それはたとえ被写体のイメージをしっかりとらえることが出来たとしても、その表現の引き出しがなければ、
どの場所でどの光でどのような角度からとらえればいいのか適切な誘導が出来なくなります。
 
イメージカットとは相手の特徴を捉える力とともに、その捉えたものを一つの総合的イメージにつなげる力が必要になります。
そのため、観察力とともに、撮りたいイメージを再現する力も必要なのです。
 
私はこの写真を見たときに、この子のぬくもりに加えて空間の暖かさを感じました。
 
暖かい逆光で明るく全体を包み込む一枚。
その光の中ですやすやと眠る赤ちゃんが手にしている一枚の葉。
真っ白な空間、光の色味、そして赤ちゃんが来ている衣装。すべてが白で統一されているこの中でポイントとなる葉っぱ。
そしてそれをギュッと握る小さな手。
この小さな小さな、そしてしっかりと握りしめるその力強い“手”こそがこの写真の表現の中心であることが一目でわかります。

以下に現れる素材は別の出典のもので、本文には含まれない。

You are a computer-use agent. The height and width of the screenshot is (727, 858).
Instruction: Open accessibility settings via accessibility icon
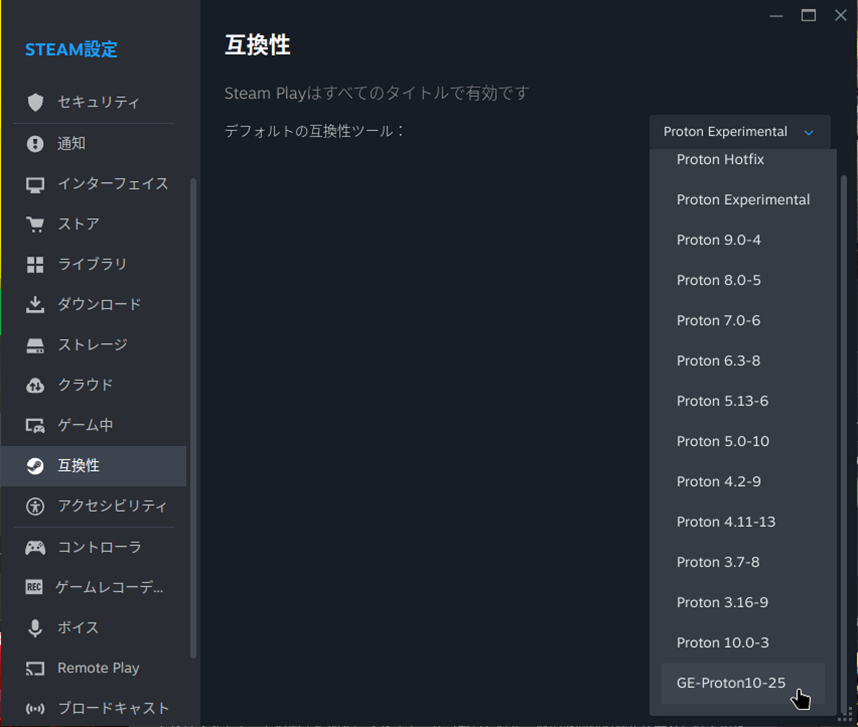pos(38,506)
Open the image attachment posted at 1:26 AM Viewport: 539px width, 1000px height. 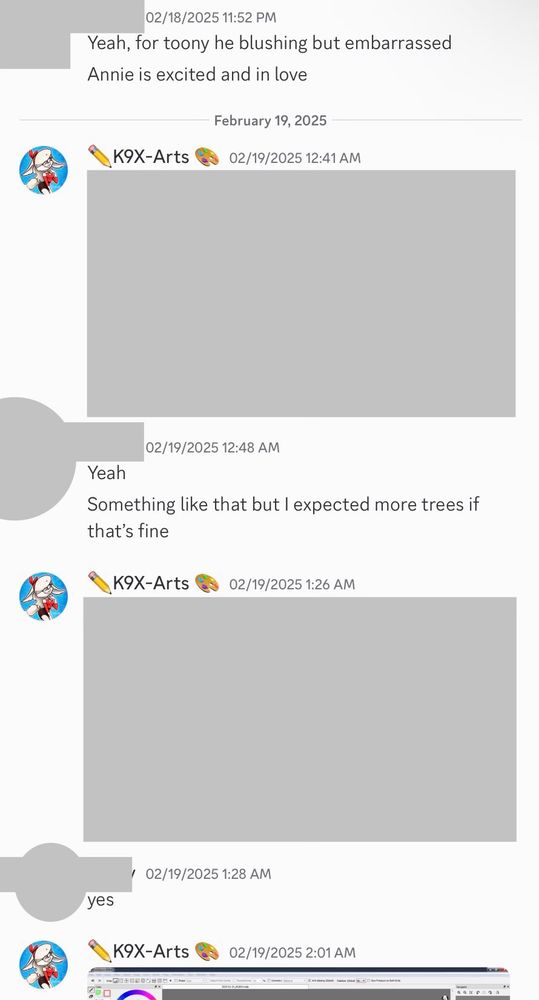300,719

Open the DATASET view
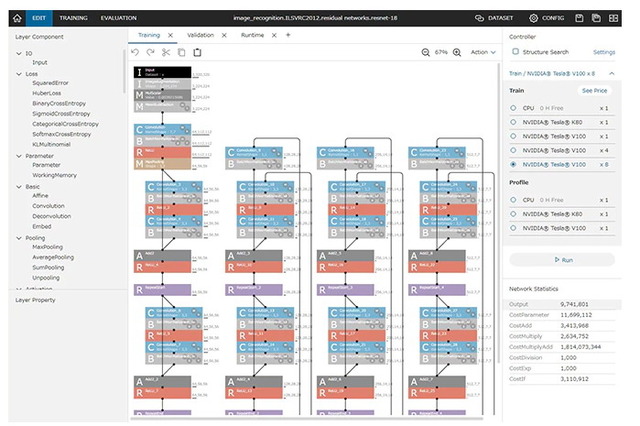494,18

私はそのポイントと共にこの写真において重要なポイントは被写体に対してのカメラマンの角度と感じます。

パーツカットは基本的にパーツのみが写されている写真が多いです。
それは写したい部分が『パーツ』であるからこそで、どうしても顔が写ってしまうとそちらに目が行きがちになってしまうからです。
しかしこの写真は赤ちゃんの絶妙なほっぺのふくらみと、すやすやと眠る表情が写っていることで、赤ちゃんの“手”であることを伝えると同時に“安心”を伝えています。
望遠レンズで整理をし、そのボケ味を利用しつつ背景を整え、そのうえで絞りを5.0まで絞って表情が見える程度に顔を写しだしポイントとなる手と緑を真ん中に配置しています。
顔がはっきり見えてしまっては顔に目が行くし中途半端に切れた感じが否めないでしょう。
しかしこの写真の主役はあくまで彼女の“手”です。
それを可能にした、彼女の顔の高さ、撮影する角度、切る位置、撮影の絞り値。
『何を写したい』イメージがあるからこそこのすべての要素を選択し、シャッターを切ることが出来るのだと、この一枚を見て考えさせられました。
 
パーツカットは、ただのイメージカットのひとつではありません。
イメージカットは、雰囲気があれば良いわけではありません。
全てに意図があって、その表現を画にする技術や選択する幅がなければこの一枚は成り立ちません。
 
目の前の「はじめまして」とあいさつを交わしたすやすやと眠るBABYは、きっとこの日のことを覚えていません。
だからこそ、小さなからだも、その時の空間の暖かさも、視覚を通して「想像」させることが出来るような思い出をつなぐ写真こそが、
イメージカットの答えの一つではないかと、考えます。